▸ Assignment
According to the article on vaccination and long COVID, how much less likely are people with breakthrough infections to experience long COVID than unvaccinated people?

▸ Text provided
····················
Vaccinated people infected with coronavirus less likely to experience long-term effects: research
New research found that people who experience breakthrough coronavirus infections after being fully vaccinated are half as likely to suffer long-term effects from COVID-19 as those who are unvaccinated.
The study of British adults published in The Lancet Infectious Diseases journal on Wednesday found that people who experience breakthrough infections are 49 percent less likely to experience the long-term effects known as “long COVID-19” than those who are unvaccinated.
“This is really, I think, the first study showing that long Covid is reduced by double vaccination, and it’s reduced significantly,” Claire Steves, a geriatrician at King’s College London and the study’s lead author, told The New York Times.
“We don’t have a treatment yet for long Covid,” Steves said, according to the Times. However, she added that getting vaccinated “is a prevention strategy that everybody can engage in.”
Some people infected with the virus experience long-term effects — meaning they last at least four weeks after infection— known as long COVID-19. Individuals can report symptoms including fatigue, sleep disorders and shortness of breath that last for months.
The new study also revealed that people who received both doses of Pfizer-BioNTech, Moderna or AstraZeneca vaccines experienced symptoms less often than those who are not vaccinated.
In previous research, unvaccinated people were also 29 times more likely to be hospitalized with COVID-19, while those vaccinated seem only to experience mild symptoms.
····················
Stored data
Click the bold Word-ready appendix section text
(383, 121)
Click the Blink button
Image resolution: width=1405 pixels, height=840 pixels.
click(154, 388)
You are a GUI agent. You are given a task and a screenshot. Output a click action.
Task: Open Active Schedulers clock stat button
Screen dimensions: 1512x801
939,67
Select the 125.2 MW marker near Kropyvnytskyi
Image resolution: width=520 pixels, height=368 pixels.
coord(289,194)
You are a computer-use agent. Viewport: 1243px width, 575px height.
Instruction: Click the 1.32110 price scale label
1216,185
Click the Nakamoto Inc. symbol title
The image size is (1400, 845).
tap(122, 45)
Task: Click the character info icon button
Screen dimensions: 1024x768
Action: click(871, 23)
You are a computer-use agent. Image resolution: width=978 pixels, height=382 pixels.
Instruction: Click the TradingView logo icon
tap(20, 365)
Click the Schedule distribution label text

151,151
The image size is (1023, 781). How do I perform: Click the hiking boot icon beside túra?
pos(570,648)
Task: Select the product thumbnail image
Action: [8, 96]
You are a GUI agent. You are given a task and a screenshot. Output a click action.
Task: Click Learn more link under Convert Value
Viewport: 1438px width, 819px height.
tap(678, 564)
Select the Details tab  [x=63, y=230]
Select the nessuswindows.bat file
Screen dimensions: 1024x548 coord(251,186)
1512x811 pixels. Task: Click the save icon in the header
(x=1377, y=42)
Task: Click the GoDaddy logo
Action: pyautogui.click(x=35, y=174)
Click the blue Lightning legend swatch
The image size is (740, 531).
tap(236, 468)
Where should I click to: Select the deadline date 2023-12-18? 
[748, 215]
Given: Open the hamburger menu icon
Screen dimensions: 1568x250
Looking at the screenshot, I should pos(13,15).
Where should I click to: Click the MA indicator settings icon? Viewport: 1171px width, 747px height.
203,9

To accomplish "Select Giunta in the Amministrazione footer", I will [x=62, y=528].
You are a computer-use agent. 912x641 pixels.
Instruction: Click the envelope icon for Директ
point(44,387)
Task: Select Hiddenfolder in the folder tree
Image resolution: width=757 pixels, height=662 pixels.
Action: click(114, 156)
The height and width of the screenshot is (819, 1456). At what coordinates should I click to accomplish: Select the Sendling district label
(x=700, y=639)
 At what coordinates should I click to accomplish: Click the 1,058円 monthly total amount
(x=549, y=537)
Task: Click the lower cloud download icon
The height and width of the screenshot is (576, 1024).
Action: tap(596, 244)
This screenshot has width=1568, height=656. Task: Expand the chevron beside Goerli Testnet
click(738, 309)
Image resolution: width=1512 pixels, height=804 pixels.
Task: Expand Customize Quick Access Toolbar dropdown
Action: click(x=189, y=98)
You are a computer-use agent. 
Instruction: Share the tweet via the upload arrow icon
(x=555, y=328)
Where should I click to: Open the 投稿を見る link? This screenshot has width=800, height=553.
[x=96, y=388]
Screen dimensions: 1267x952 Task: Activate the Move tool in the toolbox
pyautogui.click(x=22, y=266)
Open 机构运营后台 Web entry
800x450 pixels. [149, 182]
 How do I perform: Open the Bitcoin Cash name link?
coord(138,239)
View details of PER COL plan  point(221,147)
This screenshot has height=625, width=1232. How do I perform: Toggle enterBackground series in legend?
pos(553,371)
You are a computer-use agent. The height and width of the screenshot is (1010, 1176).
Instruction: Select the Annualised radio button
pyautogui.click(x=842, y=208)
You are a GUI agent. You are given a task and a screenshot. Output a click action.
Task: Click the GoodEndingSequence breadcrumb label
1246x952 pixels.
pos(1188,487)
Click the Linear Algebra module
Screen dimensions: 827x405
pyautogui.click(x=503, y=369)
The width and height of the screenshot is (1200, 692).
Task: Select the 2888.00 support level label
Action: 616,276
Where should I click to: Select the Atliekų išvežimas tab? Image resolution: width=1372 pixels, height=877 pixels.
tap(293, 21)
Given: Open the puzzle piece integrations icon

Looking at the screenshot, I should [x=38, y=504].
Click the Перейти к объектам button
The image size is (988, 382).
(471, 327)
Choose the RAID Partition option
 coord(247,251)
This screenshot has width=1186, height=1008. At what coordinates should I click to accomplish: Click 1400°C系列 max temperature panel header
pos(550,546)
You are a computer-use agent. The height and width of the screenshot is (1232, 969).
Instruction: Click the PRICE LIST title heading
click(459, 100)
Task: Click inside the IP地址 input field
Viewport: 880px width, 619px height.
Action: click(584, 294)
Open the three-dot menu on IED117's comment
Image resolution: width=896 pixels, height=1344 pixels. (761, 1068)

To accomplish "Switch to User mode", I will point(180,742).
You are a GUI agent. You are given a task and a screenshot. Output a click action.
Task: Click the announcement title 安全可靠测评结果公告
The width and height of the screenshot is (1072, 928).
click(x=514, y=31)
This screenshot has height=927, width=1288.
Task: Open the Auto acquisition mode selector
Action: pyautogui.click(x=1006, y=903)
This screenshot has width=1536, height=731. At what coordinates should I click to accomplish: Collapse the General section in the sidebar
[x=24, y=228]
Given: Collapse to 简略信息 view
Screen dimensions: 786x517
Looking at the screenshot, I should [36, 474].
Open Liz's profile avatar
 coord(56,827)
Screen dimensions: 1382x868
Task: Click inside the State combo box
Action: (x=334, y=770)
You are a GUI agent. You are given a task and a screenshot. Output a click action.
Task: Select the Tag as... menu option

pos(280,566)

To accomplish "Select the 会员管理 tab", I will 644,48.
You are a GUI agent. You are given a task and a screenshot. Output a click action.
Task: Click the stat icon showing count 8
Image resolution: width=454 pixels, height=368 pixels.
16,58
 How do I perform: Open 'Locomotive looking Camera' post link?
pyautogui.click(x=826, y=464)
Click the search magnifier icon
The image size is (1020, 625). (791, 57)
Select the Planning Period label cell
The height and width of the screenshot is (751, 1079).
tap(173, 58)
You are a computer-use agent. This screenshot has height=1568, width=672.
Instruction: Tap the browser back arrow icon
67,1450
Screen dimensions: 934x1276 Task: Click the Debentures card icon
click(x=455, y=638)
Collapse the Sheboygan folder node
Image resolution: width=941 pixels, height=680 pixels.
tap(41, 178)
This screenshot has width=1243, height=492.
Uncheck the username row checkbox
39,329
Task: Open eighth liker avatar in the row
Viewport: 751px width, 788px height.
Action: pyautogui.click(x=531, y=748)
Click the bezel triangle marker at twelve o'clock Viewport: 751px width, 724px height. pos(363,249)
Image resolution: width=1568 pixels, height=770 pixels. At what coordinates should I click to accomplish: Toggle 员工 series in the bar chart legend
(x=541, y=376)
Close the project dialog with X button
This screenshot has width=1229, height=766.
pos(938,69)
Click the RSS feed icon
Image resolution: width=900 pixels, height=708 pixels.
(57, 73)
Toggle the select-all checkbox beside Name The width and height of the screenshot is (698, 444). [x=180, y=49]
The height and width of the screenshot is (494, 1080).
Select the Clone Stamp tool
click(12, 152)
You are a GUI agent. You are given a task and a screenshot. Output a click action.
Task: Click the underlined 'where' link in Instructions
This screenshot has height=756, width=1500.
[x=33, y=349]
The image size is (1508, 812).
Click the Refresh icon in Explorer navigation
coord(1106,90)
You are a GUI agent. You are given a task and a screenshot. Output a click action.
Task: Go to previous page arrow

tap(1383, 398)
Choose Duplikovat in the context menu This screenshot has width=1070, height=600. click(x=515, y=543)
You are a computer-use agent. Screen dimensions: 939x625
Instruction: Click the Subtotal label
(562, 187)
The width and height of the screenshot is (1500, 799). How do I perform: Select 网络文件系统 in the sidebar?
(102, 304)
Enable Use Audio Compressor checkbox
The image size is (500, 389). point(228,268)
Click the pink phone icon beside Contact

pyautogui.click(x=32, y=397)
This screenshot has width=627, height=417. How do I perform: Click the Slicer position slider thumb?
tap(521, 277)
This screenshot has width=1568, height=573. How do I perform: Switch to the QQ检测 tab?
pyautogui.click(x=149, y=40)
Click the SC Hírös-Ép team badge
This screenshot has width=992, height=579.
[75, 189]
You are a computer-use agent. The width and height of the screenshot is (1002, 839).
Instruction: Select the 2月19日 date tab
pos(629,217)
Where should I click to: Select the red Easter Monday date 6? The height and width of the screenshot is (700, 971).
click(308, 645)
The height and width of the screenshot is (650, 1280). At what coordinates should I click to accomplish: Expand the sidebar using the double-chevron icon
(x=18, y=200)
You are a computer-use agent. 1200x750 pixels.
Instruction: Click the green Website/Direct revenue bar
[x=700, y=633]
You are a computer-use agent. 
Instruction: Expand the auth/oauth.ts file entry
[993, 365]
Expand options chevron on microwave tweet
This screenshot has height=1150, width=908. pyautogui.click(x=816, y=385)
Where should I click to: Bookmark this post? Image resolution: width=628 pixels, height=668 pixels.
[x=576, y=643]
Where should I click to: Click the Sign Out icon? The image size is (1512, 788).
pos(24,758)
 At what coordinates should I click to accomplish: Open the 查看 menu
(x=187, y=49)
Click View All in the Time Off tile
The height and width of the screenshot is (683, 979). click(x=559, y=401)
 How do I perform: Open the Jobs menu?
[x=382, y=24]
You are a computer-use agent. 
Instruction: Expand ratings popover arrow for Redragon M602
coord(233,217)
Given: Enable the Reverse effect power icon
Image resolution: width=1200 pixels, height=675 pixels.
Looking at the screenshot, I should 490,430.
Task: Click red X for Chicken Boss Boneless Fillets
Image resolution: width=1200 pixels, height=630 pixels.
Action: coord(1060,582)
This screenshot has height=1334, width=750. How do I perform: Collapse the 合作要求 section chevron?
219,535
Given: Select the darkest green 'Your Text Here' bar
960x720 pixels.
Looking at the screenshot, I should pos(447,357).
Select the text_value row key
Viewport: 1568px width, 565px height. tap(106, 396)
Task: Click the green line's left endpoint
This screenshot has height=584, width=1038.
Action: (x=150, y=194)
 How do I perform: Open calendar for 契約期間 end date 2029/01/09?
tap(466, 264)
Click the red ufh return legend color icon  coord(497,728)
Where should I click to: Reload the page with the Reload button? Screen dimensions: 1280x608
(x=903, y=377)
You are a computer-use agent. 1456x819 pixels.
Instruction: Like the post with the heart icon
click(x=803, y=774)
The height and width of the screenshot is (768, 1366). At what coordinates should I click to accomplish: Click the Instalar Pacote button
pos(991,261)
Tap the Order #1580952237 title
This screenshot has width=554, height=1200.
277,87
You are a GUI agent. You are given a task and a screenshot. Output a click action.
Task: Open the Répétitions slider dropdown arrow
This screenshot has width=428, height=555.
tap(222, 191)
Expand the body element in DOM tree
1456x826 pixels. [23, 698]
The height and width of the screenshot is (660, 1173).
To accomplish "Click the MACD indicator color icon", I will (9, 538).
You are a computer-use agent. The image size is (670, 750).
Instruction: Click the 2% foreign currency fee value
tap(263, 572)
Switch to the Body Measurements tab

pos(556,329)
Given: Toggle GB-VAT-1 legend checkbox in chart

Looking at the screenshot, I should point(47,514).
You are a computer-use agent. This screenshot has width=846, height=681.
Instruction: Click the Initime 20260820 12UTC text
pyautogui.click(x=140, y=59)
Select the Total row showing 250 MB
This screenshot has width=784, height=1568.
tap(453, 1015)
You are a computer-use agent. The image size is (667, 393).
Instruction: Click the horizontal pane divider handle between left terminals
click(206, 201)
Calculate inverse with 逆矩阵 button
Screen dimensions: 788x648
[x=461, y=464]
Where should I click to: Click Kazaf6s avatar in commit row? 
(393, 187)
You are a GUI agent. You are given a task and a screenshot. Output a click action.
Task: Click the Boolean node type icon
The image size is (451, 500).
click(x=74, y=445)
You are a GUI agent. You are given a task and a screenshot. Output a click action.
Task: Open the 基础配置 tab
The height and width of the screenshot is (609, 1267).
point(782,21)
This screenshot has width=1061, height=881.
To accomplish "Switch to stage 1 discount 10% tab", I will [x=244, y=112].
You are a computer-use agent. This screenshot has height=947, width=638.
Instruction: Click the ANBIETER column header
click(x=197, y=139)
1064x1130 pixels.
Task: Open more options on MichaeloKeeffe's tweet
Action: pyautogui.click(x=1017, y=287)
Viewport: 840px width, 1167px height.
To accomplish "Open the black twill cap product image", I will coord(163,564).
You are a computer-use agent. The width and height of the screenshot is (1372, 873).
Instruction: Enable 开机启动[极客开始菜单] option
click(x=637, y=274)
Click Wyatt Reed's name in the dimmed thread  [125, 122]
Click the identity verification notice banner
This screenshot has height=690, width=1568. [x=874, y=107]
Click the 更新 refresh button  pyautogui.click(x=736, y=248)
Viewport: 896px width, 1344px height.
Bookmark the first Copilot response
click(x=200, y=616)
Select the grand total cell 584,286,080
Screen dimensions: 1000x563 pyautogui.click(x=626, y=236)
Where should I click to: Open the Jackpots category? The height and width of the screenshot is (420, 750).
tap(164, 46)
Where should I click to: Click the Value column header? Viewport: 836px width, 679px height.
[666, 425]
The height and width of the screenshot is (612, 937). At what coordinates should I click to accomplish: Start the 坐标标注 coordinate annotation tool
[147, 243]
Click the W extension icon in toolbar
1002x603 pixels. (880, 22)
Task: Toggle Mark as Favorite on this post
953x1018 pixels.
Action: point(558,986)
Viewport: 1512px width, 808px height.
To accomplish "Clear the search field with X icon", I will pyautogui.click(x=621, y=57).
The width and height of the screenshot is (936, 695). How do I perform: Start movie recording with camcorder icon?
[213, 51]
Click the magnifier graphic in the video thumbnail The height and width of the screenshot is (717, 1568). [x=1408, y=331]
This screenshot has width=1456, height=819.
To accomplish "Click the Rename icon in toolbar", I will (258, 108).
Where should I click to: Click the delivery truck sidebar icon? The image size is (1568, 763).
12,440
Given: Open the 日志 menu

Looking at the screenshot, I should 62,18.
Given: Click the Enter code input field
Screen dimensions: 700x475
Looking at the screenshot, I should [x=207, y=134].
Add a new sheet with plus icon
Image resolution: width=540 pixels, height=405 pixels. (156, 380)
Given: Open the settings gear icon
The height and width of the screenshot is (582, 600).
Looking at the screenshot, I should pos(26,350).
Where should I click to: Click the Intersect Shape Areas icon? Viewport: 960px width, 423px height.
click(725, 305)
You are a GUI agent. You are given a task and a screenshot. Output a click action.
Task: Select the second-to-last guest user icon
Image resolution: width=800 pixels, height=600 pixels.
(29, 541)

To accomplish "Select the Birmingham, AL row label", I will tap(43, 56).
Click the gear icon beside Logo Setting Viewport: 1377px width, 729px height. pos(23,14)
····················
▸ Answer space
They are 49 percent less likely.